CS 178: Machine Learning and Data Mining

Prof. Stephan Mandt
Spring 2021
Day/Time: Tuesday and Thursday 11:00 am--12:20 pm (live lecture, videos will be made available to participants)
Location: Zoom, details TBA. TAs: Hao Tang, TBA
Readers: TBA

The course's main is Canvas. Please check the Canvas site for all details including homework, resources, a syllabus, and links to Piazza and Gradescope.
The first lecture takes place on Tuesday March 30, 2021.

FAQs

This course will be held semi-synchronously. The lectures will be held live during the regular time slot, but the videos will be made available on the same day after each class. Students are strongly encouraged to attend the lectures in person, but there will be no obligation to do so. Exams will take place on the dates provided by the university registrar. Students will be able to schedule their exams flexibly on the same day.

Course Description

How can a machine learn from experience, to become better at a given task? How can we automatically extract knowledge or make sense of massive quantities of data? These are the fundamental questions of machine learning. Machine learning and data mining algorithms use techniques from statistics, optimization, and computer science to create automated systems which can sift through large volumes of data at high speed to make predictions or decisions without human intervention. Machine learning as a field is now incredibly pervasive, with applications from the web (search, advertisements, and suggestions) to national security, from analyzing biochemical interactions to traffic and emissions to astrophysics. Perhaps most famously, the $1M Netflix prize stirred up interest in learning algorithms in professionals, students, and hobbyists alike; now, websites like Kaggle host regular open competitions on many companies' data. This class will familiarize you with a broad cross-section of models and algorithms for machine learning, and prepare you for research or industry application of machine learning techniques.

Course Topics

Nearest neighbor methods

Bayes classifiers, naive Bayes

Linear regression, linear classifiers; perceptrons & logistic regression

VC dimension, shattering, and complexity

Neural networks (multi-layer perceptrons) and deep belief nets

Support vector machines; kernel methods

Decision trees for classification & regression

Ensembles; bagging, gradient boosting, adaboost

Unsupervised learning: clustering methods

Dimensionality reduction: (Multivariate Gaussians); PCA/SVD, latent space representations

Recommender Systems and Collaborative Filtering

Time series, Markov models

Advanced Topics

Prerequisites

Appropriate mathematical background in probability and statistics, calculus and linear algebra

Programming assignments will require a working familiarity with Python, along with familiarity with data structures and algorithms.

Academic Integrity

All students are expected to be familiar with the policy below. Failure to adhere to this policy can result in a student receiving a failing grade in the class.

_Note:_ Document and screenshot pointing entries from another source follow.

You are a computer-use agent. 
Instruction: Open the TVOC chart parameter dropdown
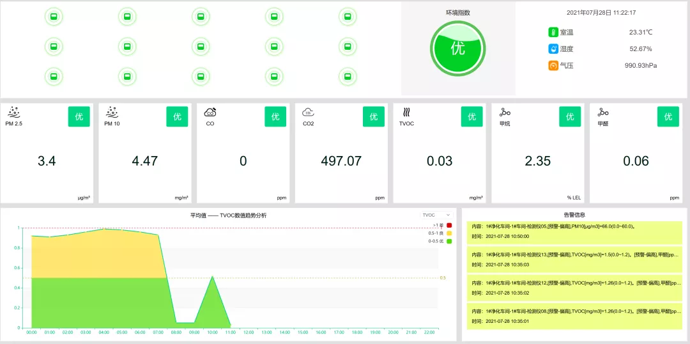tap(436, 215)
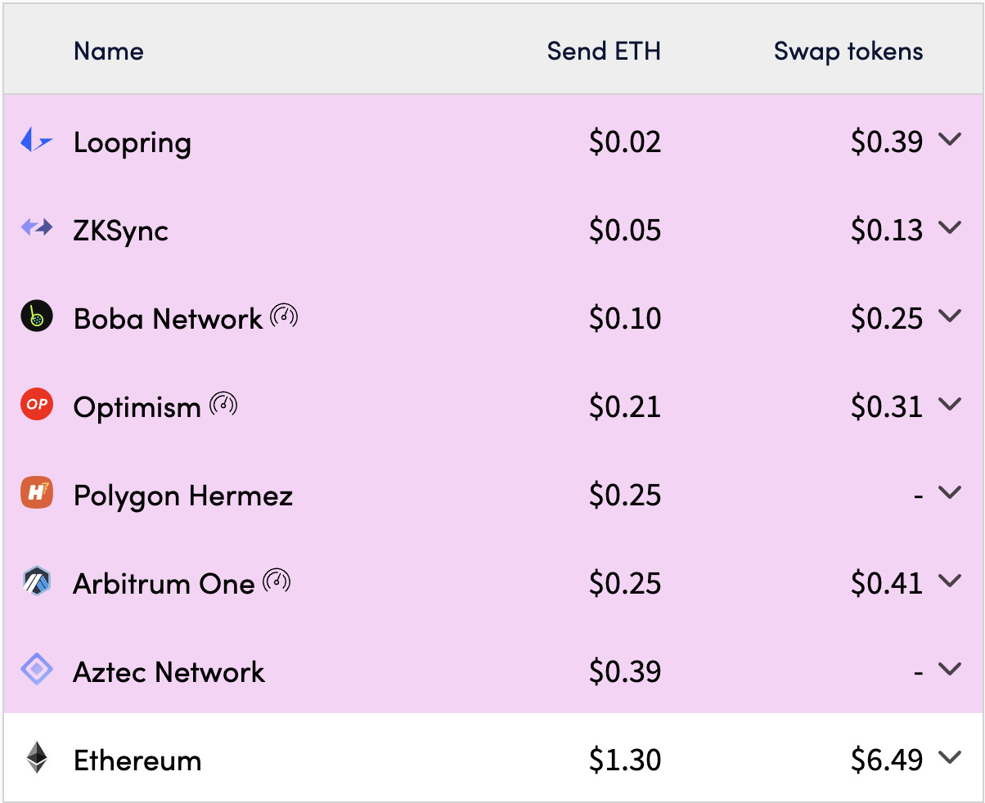The height and width of the screenshot is (803, 985).
Task: Expand the ZKSync row details
Action: click(949, 228)
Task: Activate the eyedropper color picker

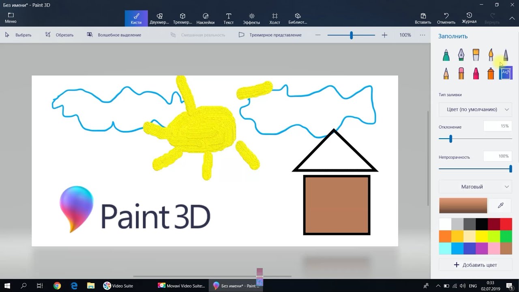Action: coord(500,206)
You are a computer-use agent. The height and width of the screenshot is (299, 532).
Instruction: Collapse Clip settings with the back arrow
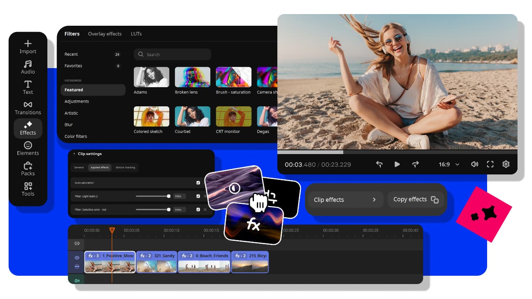[x=75, y=154]
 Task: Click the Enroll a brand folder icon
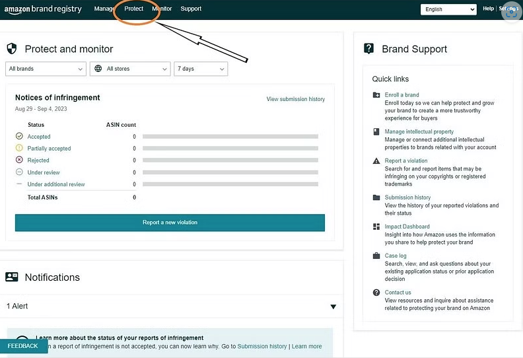coord(376,95)
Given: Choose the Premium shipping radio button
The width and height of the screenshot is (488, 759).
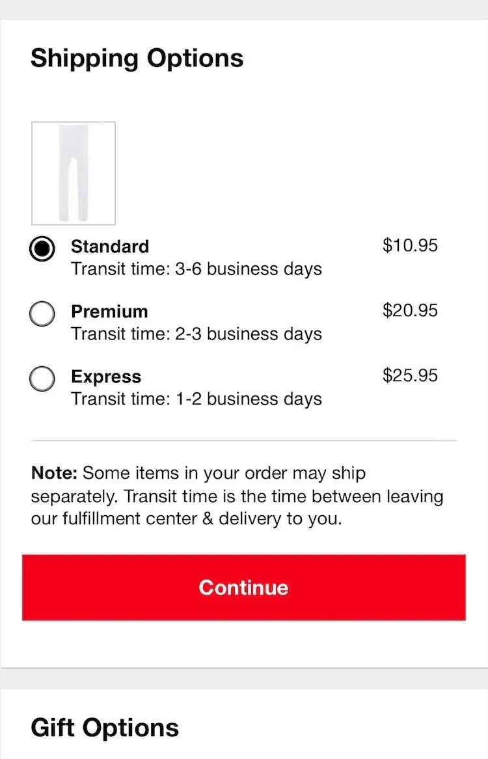Looking at the screenshot, I should point(42,313).
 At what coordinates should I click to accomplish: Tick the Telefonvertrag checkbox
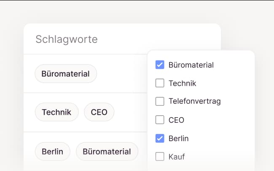click(x=160, y=101)
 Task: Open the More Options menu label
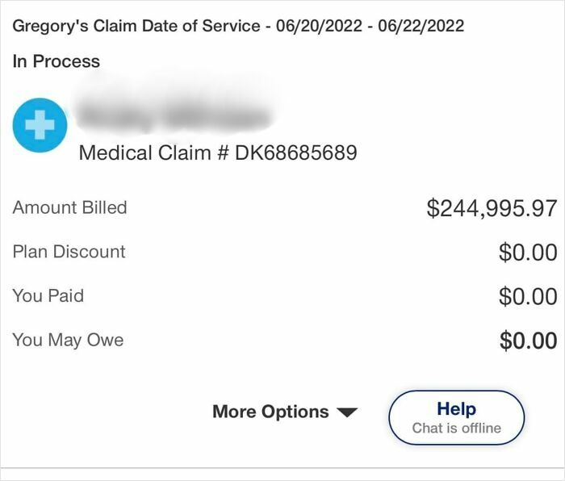click(270, 412)
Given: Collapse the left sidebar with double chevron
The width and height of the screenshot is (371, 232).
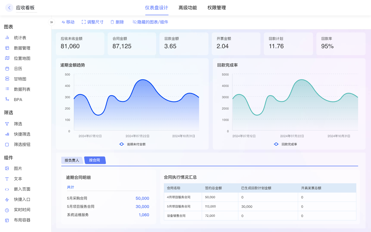Looking at the screenshot, I should (x=52, y=22).
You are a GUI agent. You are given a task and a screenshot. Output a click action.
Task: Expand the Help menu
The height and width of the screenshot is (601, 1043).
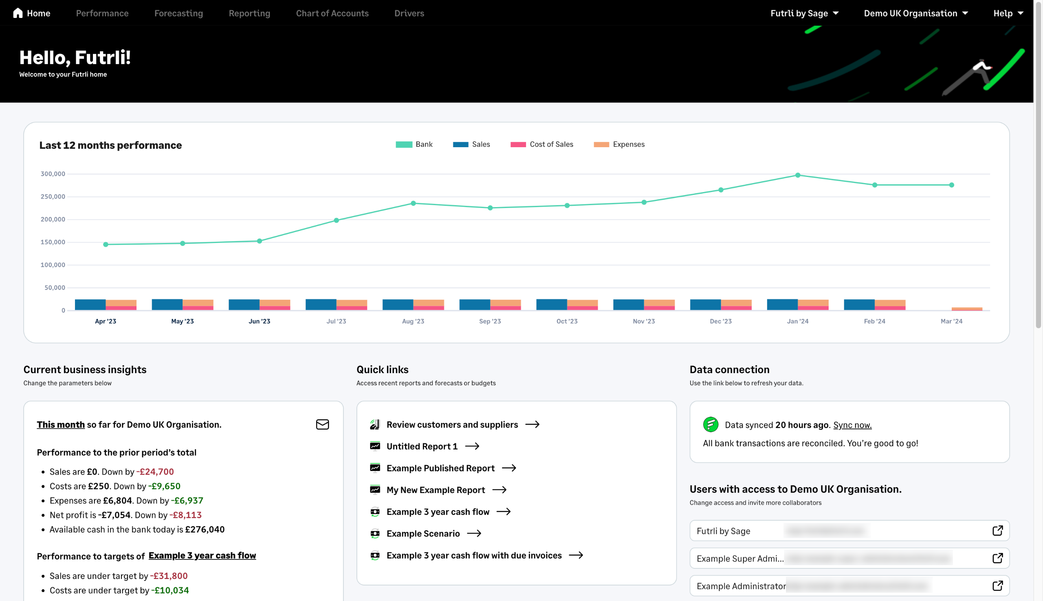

Academic integrity is taken seriously. For homework problems or programming assignments you are allowed to discuss the problems or assignments verbally with other class members, but under no circumstances can you look at or copy anyone else's written solutions or code relating to homework problems or programming assignments. All problem solutions and code submitted must be material you have personally written during this quarter, except for (a) material that you clearly indicate and reference as coming from another source, or (b) code provided to you by the TA/reader or instructor.

It is the responsibility of each student to be familiar with UCI's Academic Integrity Policies and UCI's definitions and examples of academic misconduct.